■ **Assignment**:
Each of the entries below needs to be given again exactly.

═════ Records for the exercise

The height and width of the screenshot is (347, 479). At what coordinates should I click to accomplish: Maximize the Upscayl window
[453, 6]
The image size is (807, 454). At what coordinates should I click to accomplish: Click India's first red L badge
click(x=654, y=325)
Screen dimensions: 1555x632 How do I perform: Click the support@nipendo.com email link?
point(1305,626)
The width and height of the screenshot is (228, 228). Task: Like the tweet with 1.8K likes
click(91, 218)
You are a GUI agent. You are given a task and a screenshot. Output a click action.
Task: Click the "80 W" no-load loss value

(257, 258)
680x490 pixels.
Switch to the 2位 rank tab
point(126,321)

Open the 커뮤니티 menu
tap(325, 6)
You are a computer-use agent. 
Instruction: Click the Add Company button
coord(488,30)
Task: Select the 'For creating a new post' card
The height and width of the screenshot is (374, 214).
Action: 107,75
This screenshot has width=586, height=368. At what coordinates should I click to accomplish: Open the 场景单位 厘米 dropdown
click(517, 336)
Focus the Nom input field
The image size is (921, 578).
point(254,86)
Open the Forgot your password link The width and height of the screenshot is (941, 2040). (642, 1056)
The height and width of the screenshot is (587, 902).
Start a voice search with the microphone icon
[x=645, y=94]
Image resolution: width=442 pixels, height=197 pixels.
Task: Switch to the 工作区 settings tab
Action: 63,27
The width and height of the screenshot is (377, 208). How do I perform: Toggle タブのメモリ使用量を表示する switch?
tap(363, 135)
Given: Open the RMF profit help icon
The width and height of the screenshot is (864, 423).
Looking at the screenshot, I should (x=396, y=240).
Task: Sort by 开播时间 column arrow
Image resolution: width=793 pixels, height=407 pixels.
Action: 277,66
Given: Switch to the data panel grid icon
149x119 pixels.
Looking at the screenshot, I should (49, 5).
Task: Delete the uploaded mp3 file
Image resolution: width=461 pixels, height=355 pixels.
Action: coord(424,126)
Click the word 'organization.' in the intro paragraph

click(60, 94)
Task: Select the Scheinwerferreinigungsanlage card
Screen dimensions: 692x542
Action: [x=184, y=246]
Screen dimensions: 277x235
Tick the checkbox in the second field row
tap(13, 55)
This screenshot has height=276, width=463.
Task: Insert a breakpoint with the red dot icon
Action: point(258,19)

══════════

■ **Reply to the task**:
The height and width of the screenshot is (347, 479). At what coordinates should I click to accomplish: Maximize the Upscayl window
[453, 6]
The image size is (807, 454). At what coordinates should I click to accomplish: Click India's first red L badge
click(x=654, y=325)
Screen dimensions: 1555x632 How do I perform: Click the support@nipendo.com email link?
point(1305,626)
The width and height of the screenshot is (228, 228). Task: Like the tweet with 1.8K likes
click(91, 218)
You are a GUI agent. You are given a task and a screenshot. Output a click action.
Task: Click the "80 W" no-load loss value

(257, 258)
680x490 pixels.
Switch to the 2位 rank tab
point(126,321)

Open the 커뮤니티 menu
tap(325, 6)
You are a computer-use agent. 
Instruction: Click the Add Company button
coord(488,30)
Task: Select the 'For creating a new post' card
The height and width of the screenshot is (374, 214).
Action: 107,75
This screenshot has width=586, height=368. At what coordinates should I click to accomplish: Open the 场景单位 厘米 dropdown
click(517, 336)
Focus the Nom input field
The image size is (921, 578).
point(254,86)
Open the Forgot your password link The width and height of the screenshot is (941, 2040). (642, 1056)
The height and width of the screenshot is (587, 902).
Start a voice search with the microphone icon
[x=645, y=94]
Image resolution: width=442 pixels, height=197 pixels.
Task: Switch to the 工作区 settings tab
Action: 63,27
The width and height of the screenshot is (377, 208). How do I perform: Toggle タブのメモリ使用量を表示する switch?
tap(363, 135)
Given: Open the RMF profit help icon
The width and height of the screenshot is (864, 423).
Looking at the screenshot, I should (x=396, y=240).
Task: Sort by 开播时间 column arrow
Image resolution: width=793 pixels, height=407 pixels.
Action: 277,66
Given: Switch to the data panel grid icon
149x119 pixels.
Looking at the screenshot, I should (49, 5).
Task: Delete the uploaded mp3 file
Image resolution: width=461 pixels, height=355 pixels.
Action: coord(424,126)
Click the word 'organization.' in the intro paragraph

click(60, 94)
Task: Select the Scheinwerferreinigungsanlage card
Screen dimensions: 692x542
Action: [x=184, y=246]
Screen dimensions: 277x235
Tick the checkbox in the second field row
tap(13, 55)
This screenshot has height=276, width=463.
Task: Insert a breakpoint with the red dot icon
Action: point(258,19)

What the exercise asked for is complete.